Episodic foresight is the ability to mentally project oneself into a hypothetical future scenario and imagine living it. It involves the ability to create a mental simulation of a future event, based on past experiences and current goals and desires, in order to plan and achieve future goals.
Episodic foresight is essential for individuals to make decisions that will benefit them in the future, helping to avoid potential problems and securing future rewards, which is essential for independent living. Unfortunately, alcohol intoxication can impair cognitive functions, including retrospective memory and executive functions, resulting in maladaptive behaviors.
The alcoholic myopia theory posits that the social and anxiolytic effects of alcohol stem from its narrowing of perceptual and cognitive function, possibly through a decrease in episodic foresight. Research indicates that the intentional practice of episodic foresight could potentially have therapeutic benefits, including decreasing cravings for alcohol while decreasing our tendency to discount future rewards.
In their new study, Morgan Elliott and colleagues set out to explore the effects of sudden alcohol intoxication on this cognitive skill. The study recruited 124 healthy participants between the ages of 18 and 37 who consumed an average of 2 to 36 standard units per week. Participants were randomly divided into two groups using an independent, double-blind group design: alcohol group (n=61 with 30 male participants) and placebo group (n=63 with 32 males).
The alcohol group received a dose of 0.6 g per kg body weight in 10 cups of 50 ml portions containing vodka, tonic water and lime cordial. Participants consumed one cup every three minutes until all 10 drinks were consumed, with two additional rounds of complementary drinks given approximately 80 minutes and 120 minutes after the test to maintain an even blood alcohol level. On the other hand, the placebo groups received 500 ml divided into 10 cups containing only tonic water and lime cordial.

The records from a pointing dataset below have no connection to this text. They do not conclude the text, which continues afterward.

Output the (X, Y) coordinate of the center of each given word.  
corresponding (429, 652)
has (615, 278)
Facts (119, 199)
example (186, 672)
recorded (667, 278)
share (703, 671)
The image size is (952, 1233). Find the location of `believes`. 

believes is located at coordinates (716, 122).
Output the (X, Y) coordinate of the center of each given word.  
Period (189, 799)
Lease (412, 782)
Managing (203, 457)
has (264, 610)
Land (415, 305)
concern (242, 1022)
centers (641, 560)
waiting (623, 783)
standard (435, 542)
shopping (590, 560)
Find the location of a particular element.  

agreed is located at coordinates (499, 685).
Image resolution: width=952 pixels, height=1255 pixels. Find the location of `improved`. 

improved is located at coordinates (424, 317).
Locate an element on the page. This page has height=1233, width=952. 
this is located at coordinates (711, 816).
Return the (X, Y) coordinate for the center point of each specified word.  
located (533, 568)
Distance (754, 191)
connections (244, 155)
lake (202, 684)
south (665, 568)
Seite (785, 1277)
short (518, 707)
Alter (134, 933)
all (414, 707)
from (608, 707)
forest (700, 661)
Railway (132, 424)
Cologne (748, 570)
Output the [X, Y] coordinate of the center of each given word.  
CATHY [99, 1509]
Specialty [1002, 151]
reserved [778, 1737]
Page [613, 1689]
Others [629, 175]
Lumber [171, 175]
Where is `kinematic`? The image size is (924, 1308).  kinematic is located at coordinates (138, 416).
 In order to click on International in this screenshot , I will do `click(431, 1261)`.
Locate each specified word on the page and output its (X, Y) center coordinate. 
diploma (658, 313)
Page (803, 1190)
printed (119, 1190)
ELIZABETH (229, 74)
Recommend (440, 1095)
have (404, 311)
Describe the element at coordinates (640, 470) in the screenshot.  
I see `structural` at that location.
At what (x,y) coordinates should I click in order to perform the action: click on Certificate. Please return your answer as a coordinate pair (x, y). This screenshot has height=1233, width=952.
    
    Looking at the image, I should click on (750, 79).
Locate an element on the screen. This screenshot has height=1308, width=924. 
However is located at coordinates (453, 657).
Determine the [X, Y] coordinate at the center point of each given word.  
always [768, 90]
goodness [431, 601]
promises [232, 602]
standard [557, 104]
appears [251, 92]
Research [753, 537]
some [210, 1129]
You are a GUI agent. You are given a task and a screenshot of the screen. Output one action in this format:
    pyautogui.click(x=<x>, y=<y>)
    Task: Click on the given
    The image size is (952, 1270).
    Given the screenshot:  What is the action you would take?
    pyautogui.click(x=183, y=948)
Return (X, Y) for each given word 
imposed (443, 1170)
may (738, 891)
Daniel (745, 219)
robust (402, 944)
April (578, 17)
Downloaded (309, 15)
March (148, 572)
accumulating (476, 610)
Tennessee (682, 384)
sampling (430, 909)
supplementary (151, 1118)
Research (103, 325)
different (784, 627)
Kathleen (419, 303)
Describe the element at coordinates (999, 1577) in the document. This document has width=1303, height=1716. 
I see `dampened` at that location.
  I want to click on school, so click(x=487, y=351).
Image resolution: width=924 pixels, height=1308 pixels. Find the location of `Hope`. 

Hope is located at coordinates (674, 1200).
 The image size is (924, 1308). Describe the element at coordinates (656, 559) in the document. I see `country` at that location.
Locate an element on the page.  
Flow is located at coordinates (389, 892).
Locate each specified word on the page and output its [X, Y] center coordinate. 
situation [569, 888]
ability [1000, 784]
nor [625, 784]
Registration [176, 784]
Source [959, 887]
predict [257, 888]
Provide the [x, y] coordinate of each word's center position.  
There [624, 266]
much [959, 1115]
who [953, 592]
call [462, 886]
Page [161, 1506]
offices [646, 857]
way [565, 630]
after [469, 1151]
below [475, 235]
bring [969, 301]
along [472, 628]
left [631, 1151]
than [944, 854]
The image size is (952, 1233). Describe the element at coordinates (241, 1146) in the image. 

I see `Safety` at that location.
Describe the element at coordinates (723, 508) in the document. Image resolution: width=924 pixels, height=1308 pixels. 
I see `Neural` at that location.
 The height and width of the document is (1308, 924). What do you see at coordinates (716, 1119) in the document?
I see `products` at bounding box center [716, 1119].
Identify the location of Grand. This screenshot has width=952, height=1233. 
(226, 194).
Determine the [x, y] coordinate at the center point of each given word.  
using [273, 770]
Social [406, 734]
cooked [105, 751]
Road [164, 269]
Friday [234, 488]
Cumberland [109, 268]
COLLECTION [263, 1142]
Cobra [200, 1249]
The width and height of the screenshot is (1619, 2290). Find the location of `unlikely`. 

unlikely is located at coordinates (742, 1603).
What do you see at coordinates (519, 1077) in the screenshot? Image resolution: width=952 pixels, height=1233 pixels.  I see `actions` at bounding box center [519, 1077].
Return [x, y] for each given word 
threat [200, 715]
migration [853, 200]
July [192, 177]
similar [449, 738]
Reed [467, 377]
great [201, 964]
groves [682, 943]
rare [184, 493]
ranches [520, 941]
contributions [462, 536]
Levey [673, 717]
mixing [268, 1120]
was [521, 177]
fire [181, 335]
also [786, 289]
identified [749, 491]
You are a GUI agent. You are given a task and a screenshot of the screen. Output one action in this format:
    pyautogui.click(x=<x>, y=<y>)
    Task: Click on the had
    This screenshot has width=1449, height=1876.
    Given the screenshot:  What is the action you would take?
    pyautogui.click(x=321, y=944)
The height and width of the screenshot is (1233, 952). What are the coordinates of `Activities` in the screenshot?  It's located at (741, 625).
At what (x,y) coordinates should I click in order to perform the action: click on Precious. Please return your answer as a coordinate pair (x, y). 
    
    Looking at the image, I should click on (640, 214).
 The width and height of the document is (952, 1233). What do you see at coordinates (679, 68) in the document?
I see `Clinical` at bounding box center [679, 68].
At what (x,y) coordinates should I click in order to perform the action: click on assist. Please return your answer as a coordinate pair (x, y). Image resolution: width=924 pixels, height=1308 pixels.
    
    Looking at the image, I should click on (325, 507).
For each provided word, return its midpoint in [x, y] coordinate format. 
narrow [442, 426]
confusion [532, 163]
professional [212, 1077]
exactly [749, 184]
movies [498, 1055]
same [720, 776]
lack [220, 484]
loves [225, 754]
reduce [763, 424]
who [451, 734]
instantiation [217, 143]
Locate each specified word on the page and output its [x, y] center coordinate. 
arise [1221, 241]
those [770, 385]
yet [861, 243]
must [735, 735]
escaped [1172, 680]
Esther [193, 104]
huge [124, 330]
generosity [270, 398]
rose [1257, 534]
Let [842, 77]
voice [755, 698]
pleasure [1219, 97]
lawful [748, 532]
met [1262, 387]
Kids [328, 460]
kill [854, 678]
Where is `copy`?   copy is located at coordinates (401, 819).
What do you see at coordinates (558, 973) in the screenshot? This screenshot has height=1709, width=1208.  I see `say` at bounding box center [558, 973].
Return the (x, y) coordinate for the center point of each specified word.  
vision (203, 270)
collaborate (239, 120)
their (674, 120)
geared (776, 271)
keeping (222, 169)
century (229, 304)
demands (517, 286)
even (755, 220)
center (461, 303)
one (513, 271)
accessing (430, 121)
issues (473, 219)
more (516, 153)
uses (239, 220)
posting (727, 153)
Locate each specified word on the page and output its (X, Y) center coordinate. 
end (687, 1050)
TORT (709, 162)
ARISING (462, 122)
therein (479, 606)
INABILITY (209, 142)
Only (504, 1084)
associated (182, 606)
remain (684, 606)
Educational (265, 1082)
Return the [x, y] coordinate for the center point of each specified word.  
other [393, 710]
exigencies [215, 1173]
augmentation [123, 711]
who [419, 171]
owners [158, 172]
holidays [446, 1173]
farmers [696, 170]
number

Participants in the experimental group maintained a state of intoxication while playing the Virtual Week-Foresight game to assess their ability to anticipate future events and plan appropriately. VW-Foresight is a board game-like activity where participants use a computer mouse to move a token around the board. Each circuit around the board represents a virtual day. Participants make decisions about daily activities and engage in episodic forecasting tasks as they move across the board.
The results suggest that alcohol consumption at moderate levels, slightly above the legal driving limit in Australia, leads to less acquisition and use of the items needed to solve problems as well as less probability of using them later. Such impaired foresight can lead individuals to prioritize immediate needs over long-term goals, resulting in risky sexual behavior, aggression, or drunk driving.
Alcohol consumption may lead to decreased episodic foresight, possibly due to impaired retrospective memory. Executive function did not contribute to this impairment, and no gender differences in episodic anticipation after moderate alcohol consumption were noted in this research study.
This study explored the importance of episodic forecasting for effective decision-making and the potential effects of alcohol-induced impairment on inappropriate behaviors, while providing preliminary insights into secondary cognitive mechanisms that may contribute to its deficiency. These findings highlight how even moderate drinking can lead to suboptimal decision-making, increased risky behaviors, functional difficulties as well as various unintended outcomes that are well documented elsewhere.
The study, “Episodic forecasting is impaired following acute alcohol intoxication,” was authored by Morgan Elliott, Gill Terrett, Valerie Curran, Peter G. Rendell, and Julie D Henry.